### [TASK STATEMENT]
With the pictures omitted, please transcribe exactly the lines beginning at the one that contains "Task: Open run panel settings gear menu" and ending with the last line of the records below.

### [GIVEN RECORDS]
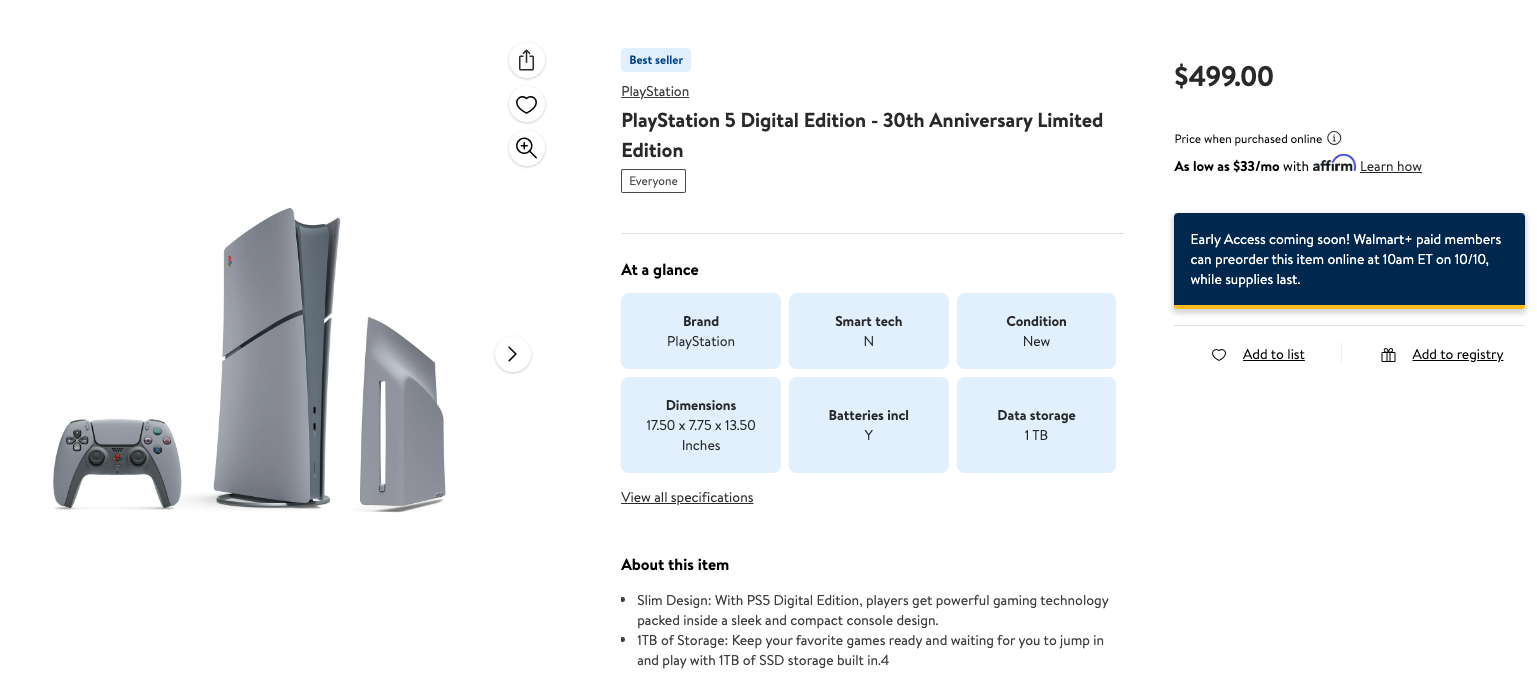Click the yellow progress bar under the banner
The height and width of the screenshot is (674, 1537).
1349,308
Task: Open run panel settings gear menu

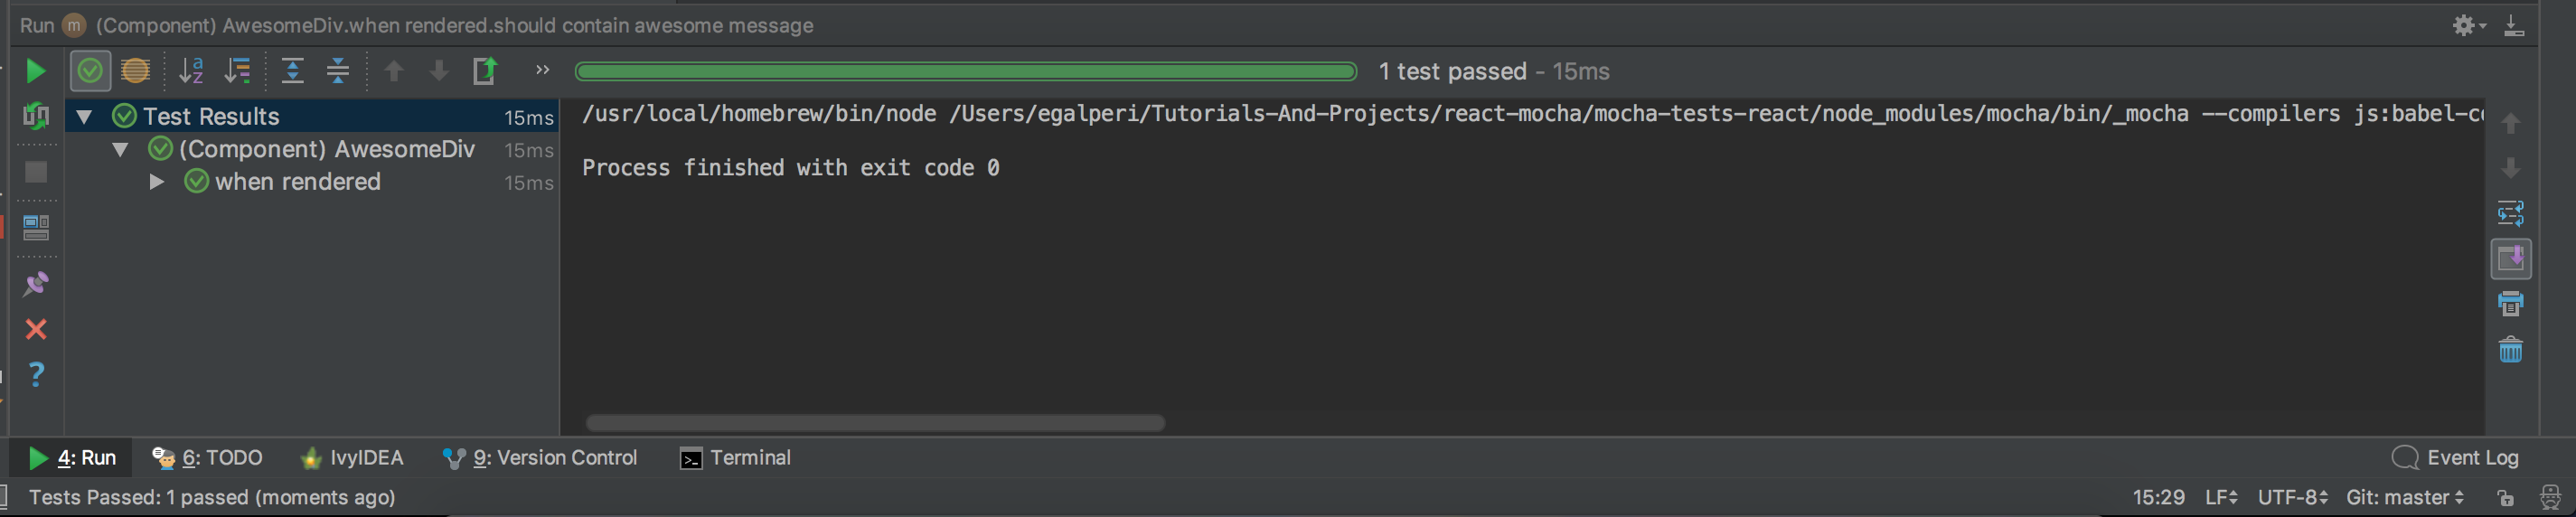Action: 2468,25
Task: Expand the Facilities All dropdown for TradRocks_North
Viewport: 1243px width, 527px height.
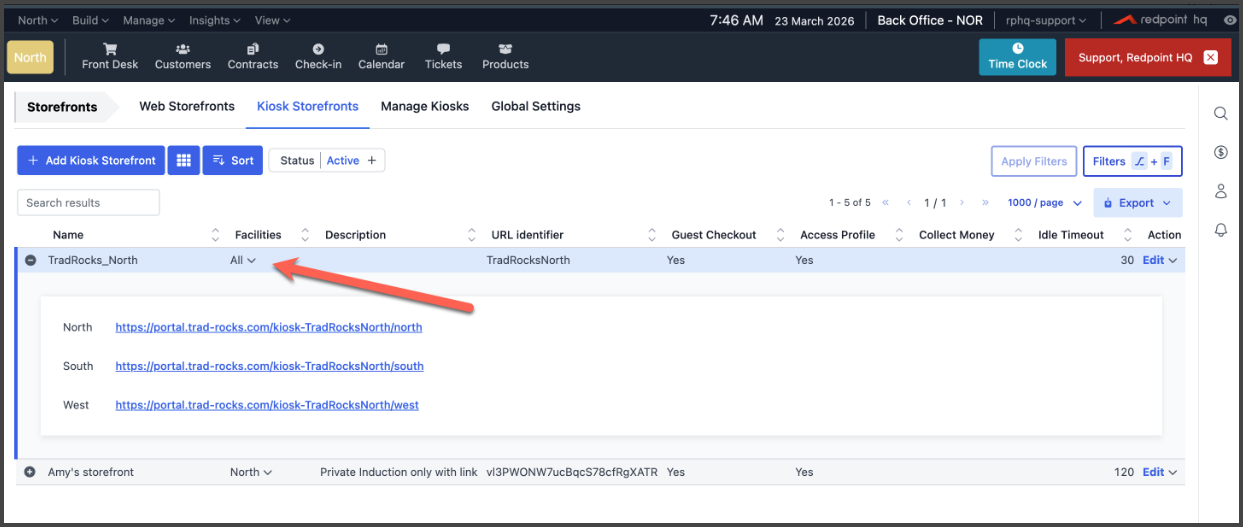Action: (x=243, y=260)
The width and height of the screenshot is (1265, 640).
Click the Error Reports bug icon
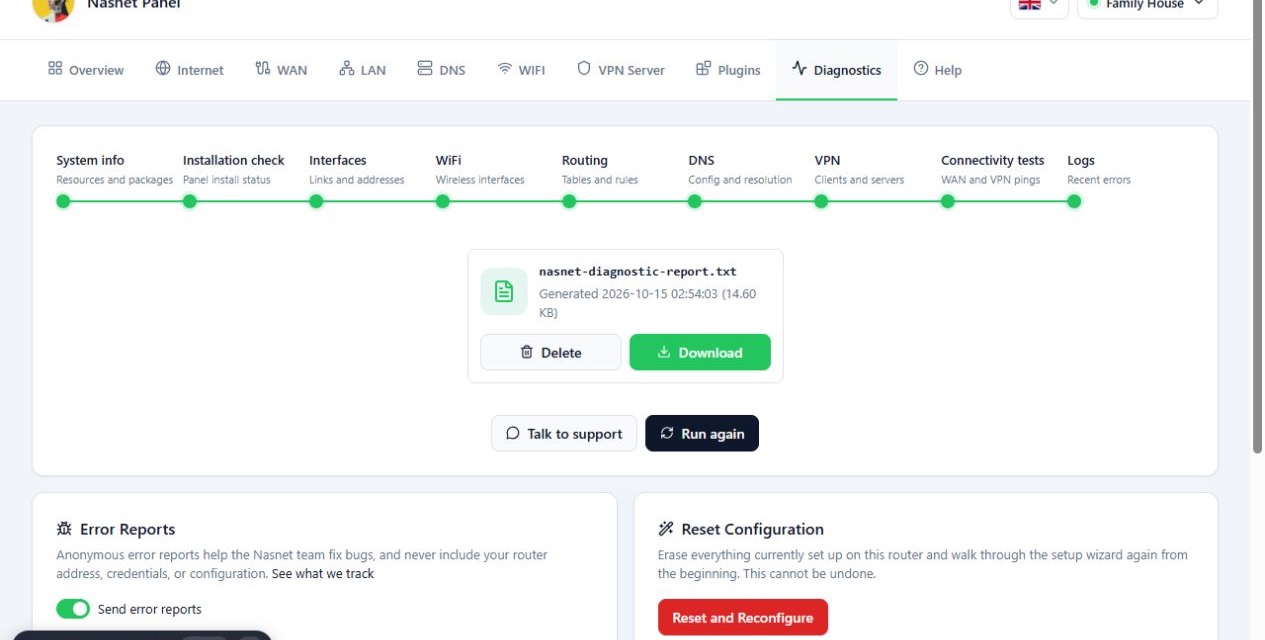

### [FINISHED TASK]
Task: Open run panel settings gear menu

Action: 2468,25
Task: Expand the Facilities All dropdown for TradRocks_North
Viewport: 1243px width, 527px height.
Action: (x=243, y=260)
The width and height of the screenshot is (1265, 640).
Click the Error Reports bug icon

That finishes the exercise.